I’m not sure how Sony does it, but it seems like with each new generation of projector, they somehow make them quieter.
This is kind of like saying, walking barefoot on moss was quiet, but not walking barefoot on moss is even quieter.
Sound output should not be taken lightly when looking at a potential projector for your abode. I’ve reviewed a lot of projectors over the years, and I can count on one hand those that didn’t make their presence known. It’s as if some projector manufacturers aren’t content creating a massive image on screen, they also want you to hear it. And by "it" I mean fan noise. What, the projector isn't want you want to hear? What’s dialogue?
So Sony joins an elite few that not only create a stunning image (don’t worry, we’ll get to that), but does so by being nearly inconspicuous as well.
It's the VPL-VW70's stylish black case that muffles the noise so exceedingly well, but this isn’t to say that it's silent. If you are seated next to it (or below it), you’ll hear it. But not only is its overall volume level much lower compared to most projectors, but the sound is mere white noise. In some ways this is more important. No frequencies stand out over others, which makes the sound disappear when there is any other noise in the room.
This lack of extraneous noise makes it easier to hear quiet passages in movies. It makes dialogue easier to understand. It makes puppies and kittens; well, you get the idea. Quiet is good.
On to the eyes
From a picture quality standpoint, the VW70 is an evolution from the VW60 (which is still being offered). What you get, from a features checklist point of view, is xvYCC color capability (not that there’s any source material that can take advantage of it), a more advanced iris and perhaps most important, an anamorphic mode.
This latter feature, when coupled with an anamorphic lens, allows for 2.35:1 movies to be displayed at their full width on 2.35:1 screens.
While a greater contrast ratio is claimed in the spec sheets, I didn’t find there to be too much of a difference between the VW60 and VW70. There was definitely an improvement, just not the 40 percent or so they claim. Then again, all manufacturers’ numbers are, shall we say, optimistic.
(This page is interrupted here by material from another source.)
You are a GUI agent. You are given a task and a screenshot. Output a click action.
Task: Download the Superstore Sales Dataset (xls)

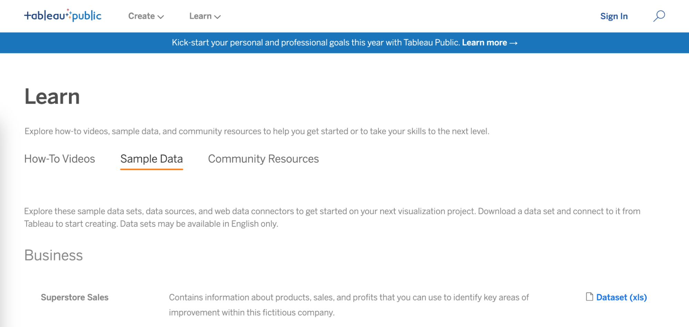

What matters, of course, it how the projector looks on screen, and that’s easy. It looks excellent. The image is punchy, with generally deep black levels. I say “generally” as the VW70 uses an auto iris. This technology uses an iris to make dark images darker and bright images brighter. So dark scenes get darker, and that means deep blacks. Bright scenes are brighter, which means an image that pops. This technology has evolved enough that it’s doubtful you’ll ever see it “pulsing” the light output as some used to do.
Conversely, an auto iris can’t make the contrast per scene any different (it...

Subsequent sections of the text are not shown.